Отрывок 26. Где родился, там и не пригодился
Своих внуков и правнуков я очень люблю. Внуков, которые уже взрослые, спрашиваю, кого они помнят из предков. Прабабушку они уже не помнят.
Наше сегодняшнее во главе с Наталией Николаевной сюсюканье и каждое утро смотрение в ее смартфоне (она в отличие от меня его освоила) присланных видео с ползанием правнуков, конечно, замечательно. Этот ползет туда, а тот вчера еще не доползал, а сегодня дополз.
Или вдруг звонит Сашка и говорит, что календарики с моим изображением нравятся Сёме. И, хотя игрушек – вагон, он целыми днями возится с двумя календариками. Я начинаю рыдать, видя фото Сёмы с календариками. Но потом осознаю, что это наши односторонние играшки.
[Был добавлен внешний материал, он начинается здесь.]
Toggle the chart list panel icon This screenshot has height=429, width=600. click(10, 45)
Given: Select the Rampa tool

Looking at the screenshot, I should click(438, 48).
Мы помрем, они не то что забудут, они и не вспомнят. Внуки постоянно вынуждены обходить острые углы, понимая, что все-таки старье обижать не надо, хотя мы, конечно, раздражаем своим настырным присутствием. Но при накоплении раздражения им, наверное, приходит мысль, что это скоро кончится. Опять брюзжу, потому что внуки у нас замечательные и при всех их собственных нуждах и невзгодах всё время заботятся о нас.
Я ничему не учусь, только пытаюсь учить. Я все знаю, но никто уже не хочет меня слушать. Чем мудрее советы, тем брезгливее реакция. Детям и внукам я могу передать только один жизненный опыт – опыт попытки оттянуть раздражение.
Мои внуки не стали актерами. Я счастлив, потому что это страшно нервная стезя, основанная исключительно на лотерее, и процент удачи минимален. Кроме того, эта профессия творческая, а в творчестве всегда присутствует условие времени. Театр накрывается каждую эпоху по-своему, и это болезненно для участников процесса.
Родились правнуки, мужики, – значит, фамилия Ширвиндт сохранится, что приятно. Хотя они могут набрать псевдонимов. Неизвестно, как в дальнейшем в стране будут относиться к этому образованию – «Ширвиндт».
Мои родственники и даже папа когда-то сменили имена. Папа был Теодором – на всякий случай обозвали не вызывающим подозрение Анатолием. Вдруг опять скажут, что с такой фамилией место только чуть левее Биробиджана или правее Кёнигсберга.
Есть еще одна опасность: в мире наметилась тенденция к перемене пола. Если переменить пол, станешь женщиной и можно выйти замуж и взять фамилию мужа.
Наталия Николаевна – Белоусова. Когда она звонит по нуждам – врачи, магазины, – она представляется так: «Вас беспокоит Наталия Николаевна Ширвиндт». Во всех остальных случаях она Белоусова. Для нее это важно. Наталия Николаевна говорит, что очень долго даже запомнить не могла мою фамилию. А когда запомнила, уже было поздно менять.